_Problem to work on:_ Let the line containing "Where should I click to: Delete" serve as the first line of the answer and the final line of the entries as its last, with every line between copied exactly.

_Data listing:_
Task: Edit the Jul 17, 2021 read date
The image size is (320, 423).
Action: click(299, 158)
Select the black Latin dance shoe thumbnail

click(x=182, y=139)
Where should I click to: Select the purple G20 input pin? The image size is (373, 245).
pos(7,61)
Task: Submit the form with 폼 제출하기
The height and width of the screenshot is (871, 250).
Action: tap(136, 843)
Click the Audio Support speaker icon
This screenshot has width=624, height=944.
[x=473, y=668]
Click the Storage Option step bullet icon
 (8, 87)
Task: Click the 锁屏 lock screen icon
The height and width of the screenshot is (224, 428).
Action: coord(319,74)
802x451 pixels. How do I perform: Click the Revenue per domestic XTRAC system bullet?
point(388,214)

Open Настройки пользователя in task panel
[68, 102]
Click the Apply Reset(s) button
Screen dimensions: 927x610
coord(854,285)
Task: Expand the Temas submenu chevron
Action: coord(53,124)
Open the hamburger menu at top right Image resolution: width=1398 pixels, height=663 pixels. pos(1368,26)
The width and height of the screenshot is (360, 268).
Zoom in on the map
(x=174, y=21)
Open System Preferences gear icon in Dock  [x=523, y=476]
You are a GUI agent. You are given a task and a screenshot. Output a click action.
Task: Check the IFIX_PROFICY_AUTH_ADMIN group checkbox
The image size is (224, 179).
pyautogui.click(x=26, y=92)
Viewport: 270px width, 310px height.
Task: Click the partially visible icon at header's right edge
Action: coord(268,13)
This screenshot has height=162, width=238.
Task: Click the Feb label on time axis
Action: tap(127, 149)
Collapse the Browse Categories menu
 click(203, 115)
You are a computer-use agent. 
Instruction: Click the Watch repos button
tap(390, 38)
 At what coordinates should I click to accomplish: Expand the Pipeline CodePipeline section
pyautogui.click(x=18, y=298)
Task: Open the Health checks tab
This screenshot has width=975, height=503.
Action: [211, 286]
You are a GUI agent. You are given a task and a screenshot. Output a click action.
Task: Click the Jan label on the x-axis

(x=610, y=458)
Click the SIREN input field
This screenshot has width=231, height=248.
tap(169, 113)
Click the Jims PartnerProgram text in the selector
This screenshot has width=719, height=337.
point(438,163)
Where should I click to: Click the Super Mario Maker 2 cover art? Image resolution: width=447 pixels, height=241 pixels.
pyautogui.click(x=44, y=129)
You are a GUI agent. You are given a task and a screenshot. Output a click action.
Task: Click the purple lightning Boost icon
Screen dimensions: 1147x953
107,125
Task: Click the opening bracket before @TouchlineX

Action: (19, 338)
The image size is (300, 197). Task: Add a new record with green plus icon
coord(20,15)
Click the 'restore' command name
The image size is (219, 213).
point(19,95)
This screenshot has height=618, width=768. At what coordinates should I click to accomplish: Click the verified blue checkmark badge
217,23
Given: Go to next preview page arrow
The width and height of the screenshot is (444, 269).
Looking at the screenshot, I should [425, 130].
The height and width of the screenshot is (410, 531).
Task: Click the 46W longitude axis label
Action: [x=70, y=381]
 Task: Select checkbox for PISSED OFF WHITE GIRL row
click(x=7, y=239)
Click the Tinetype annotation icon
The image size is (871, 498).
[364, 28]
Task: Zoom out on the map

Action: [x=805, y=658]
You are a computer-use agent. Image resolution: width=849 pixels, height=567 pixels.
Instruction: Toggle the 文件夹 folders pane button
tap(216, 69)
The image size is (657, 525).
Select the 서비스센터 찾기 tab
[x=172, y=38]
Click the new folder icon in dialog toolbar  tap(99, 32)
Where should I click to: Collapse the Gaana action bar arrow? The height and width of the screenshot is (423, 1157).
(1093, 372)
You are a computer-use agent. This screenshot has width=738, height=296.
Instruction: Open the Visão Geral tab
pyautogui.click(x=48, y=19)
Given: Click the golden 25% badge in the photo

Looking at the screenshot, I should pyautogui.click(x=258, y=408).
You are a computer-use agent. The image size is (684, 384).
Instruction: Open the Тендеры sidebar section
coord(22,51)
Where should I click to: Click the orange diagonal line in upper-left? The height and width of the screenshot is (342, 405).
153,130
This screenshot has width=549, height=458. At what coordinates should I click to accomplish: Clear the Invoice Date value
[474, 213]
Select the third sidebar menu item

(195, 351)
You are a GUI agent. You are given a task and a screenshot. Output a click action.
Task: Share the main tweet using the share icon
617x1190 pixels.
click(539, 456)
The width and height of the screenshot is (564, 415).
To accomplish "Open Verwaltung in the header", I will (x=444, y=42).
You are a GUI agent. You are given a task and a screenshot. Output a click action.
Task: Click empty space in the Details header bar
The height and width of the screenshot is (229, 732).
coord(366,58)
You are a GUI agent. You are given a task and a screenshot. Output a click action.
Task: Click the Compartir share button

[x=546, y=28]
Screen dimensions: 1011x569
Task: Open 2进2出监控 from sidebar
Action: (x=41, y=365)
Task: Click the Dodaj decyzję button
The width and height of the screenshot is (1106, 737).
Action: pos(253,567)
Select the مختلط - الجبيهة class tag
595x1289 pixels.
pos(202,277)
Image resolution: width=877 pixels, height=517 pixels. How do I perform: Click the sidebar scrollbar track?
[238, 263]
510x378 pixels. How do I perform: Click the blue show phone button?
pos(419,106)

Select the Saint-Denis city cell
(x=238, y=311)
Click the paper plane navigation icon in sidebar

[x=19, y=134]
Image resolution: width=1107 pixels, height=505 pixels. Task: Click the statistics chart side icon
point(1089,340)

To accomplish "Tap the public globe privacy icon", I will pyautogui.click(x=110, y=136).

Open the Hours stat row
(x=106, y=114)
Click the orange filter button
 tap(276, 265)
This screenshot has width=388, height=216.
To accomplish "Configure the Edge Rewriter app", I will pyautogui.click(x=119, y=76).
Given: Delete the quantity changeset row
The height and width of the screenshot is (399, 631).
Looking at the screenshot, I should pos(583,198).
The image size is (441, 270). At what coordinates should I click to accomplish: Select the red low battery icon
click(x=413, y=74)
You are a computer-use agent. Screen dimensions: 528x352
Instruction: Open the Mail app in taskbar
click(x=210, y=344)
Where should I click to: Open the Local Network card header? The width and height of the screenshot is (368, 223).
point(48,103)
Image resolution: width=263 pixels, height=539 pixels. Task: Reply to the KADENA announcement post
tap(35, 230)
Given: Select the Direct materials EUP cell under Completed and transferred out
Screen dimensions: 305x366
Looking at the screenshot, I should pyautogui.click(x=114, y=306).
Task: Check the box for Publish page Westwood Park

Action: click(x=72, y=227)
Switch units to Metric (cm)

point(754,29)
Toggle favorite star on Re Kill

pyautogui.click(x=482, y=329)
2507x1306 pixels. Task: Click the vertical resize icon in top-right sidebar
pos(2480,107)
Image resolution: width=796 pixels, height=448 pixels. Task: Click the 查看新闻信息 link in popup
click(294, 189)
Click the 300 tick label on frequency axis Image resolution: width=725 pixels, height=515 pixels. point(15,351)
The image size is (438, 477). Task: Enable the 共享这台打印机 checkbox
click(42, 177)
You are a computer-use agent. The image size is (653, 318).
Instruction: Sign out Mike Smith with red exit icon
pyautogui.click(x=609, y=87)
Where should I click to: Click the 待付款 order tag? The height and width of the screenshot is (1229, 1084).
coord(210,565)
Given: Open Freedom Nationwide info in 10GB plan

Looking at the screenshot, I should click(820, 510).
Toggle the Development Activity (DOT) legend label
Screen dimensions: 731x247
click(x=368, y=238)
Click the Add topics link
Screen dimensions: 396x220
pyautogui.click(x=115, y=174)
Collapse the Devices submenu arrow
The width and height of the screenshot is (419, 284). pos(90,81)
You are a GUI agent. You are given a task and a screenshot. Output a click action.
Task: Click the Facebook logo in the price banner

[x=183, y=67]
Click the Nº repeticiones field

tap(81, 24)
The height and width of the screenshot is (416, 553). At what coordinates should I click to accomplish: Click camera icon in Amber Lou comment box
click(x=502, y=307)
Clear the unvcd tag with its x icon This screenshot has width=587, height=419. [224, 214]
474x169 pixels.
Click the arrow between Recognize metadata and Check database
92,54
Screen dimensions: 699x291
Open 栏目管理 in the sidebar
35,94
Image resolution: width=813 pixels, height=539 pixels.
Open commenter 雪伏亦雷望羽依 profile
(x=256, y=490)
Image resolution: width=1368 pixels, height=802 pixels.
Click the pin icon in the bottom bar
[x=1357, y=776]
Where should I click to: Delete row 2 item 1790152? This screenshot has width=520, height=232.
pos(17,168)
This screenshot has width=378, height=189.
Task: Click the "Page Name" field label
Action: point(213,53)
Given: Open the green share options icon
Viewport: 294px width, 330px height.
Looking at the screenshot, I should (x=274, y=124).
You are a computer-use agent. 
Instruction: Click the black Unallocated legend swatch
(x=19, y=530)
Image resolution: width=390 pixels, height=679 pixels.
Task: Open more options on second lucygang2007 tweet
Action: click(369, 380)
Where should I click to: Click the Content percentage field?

_Answer to the exercise:_
Where should I click to: Delete row 2 item 1790152? This screenshot has width=520, height=232.
pos(17,168)
This screenshot has width=378, height=189.
Task: Click the "Page Name" field label
Action: point(213,53)
Given: Open the green share options icon
Viewport: 294px width, 330px height.
Looking at the screenshot, I should (x=274, y=124).
You are a computer-use agent. 
Instruction: Click the black Unallocated legend swatch
(x=19, y=530)
Image resolution: width=390 pixels, height=679 pixels.
Task: Open more options on second lucygang2007 tweet
Action: click(369, 380)
Where should I click to: Click the Content percentage field?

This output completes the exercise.